Count the lines in the listing below that contain the word "width", and reply with the number alone.

* [GIVEN INFORMATION]
——
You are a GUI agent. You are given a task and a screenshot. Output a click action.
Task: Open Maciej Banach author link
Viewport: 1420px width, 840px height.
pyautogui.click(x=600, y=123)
——
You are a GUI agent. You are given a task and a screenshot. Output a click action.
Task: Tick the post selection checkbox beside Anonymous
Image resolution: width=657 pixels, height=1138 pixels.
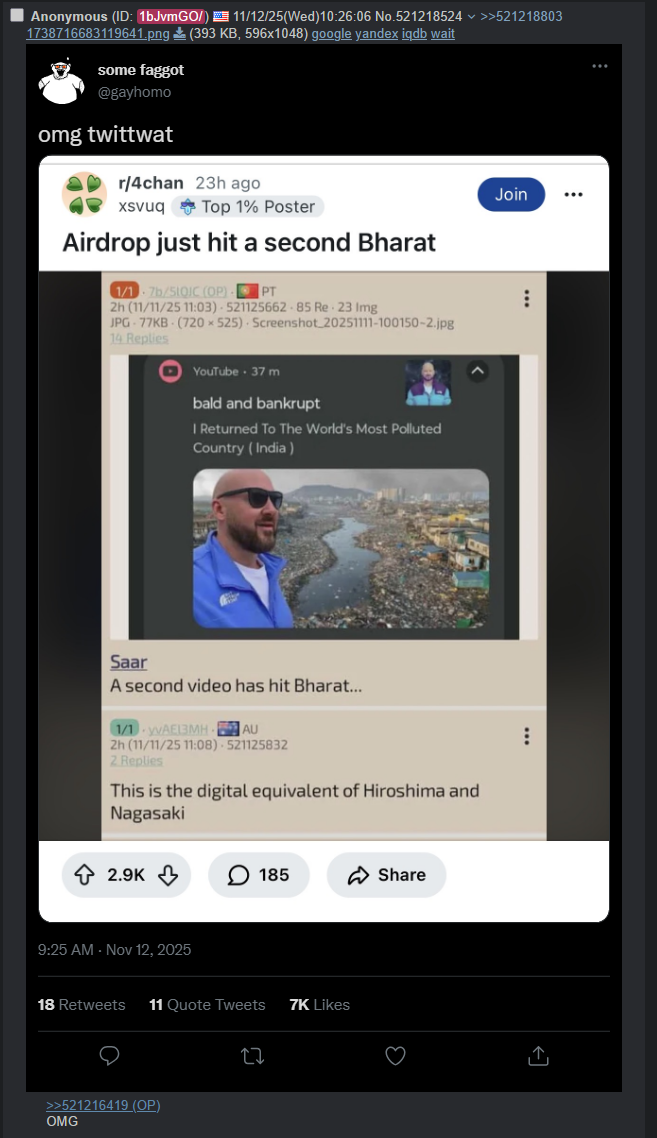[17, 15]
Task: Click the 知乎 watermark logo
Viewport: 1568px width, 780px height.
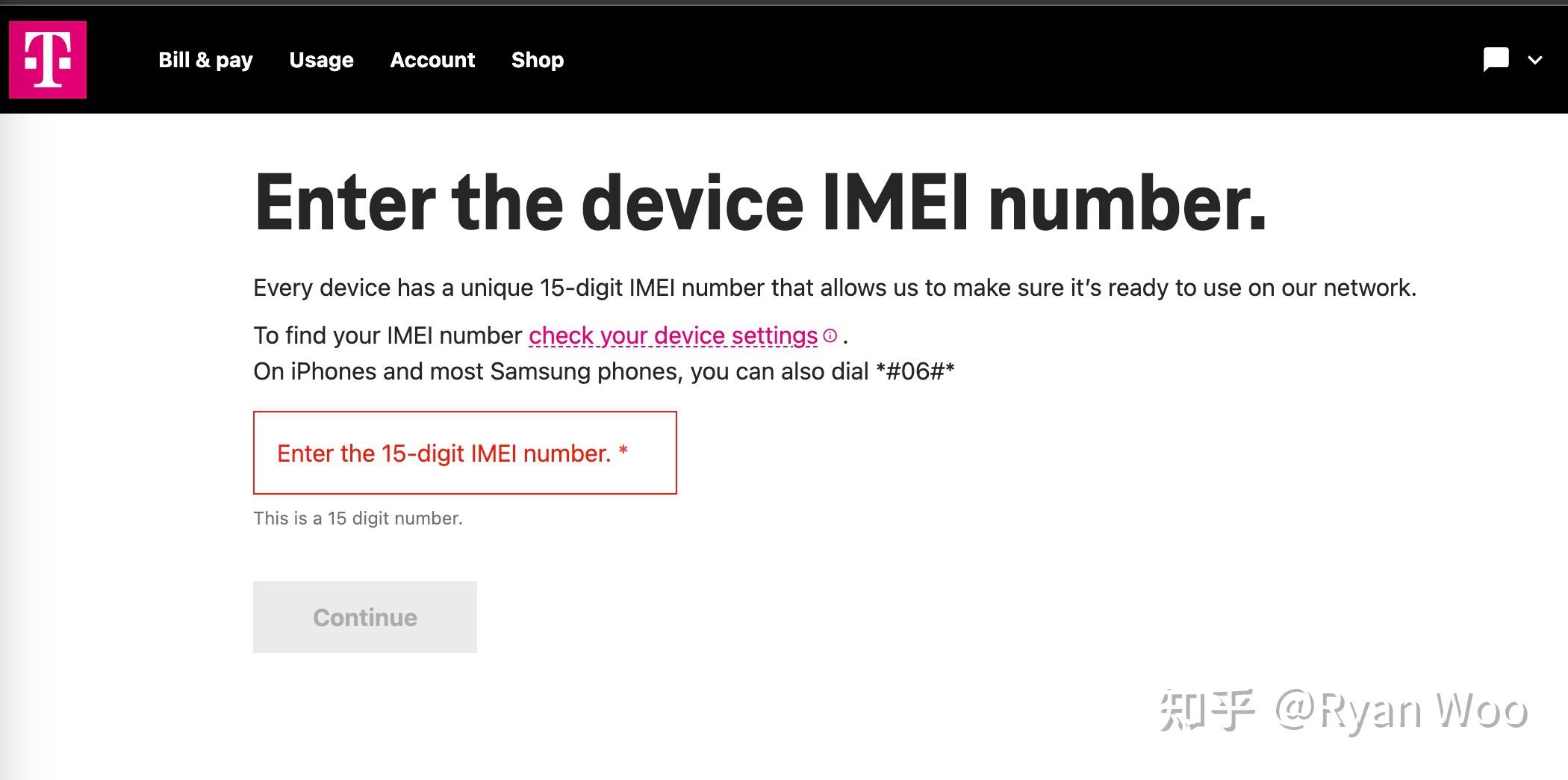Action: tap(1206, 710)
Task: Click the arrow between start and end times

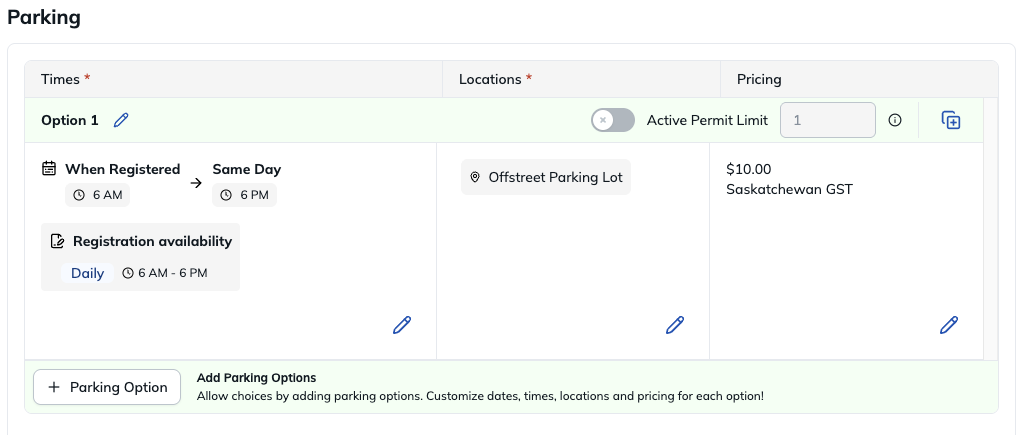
——
* [THE RESULT] 3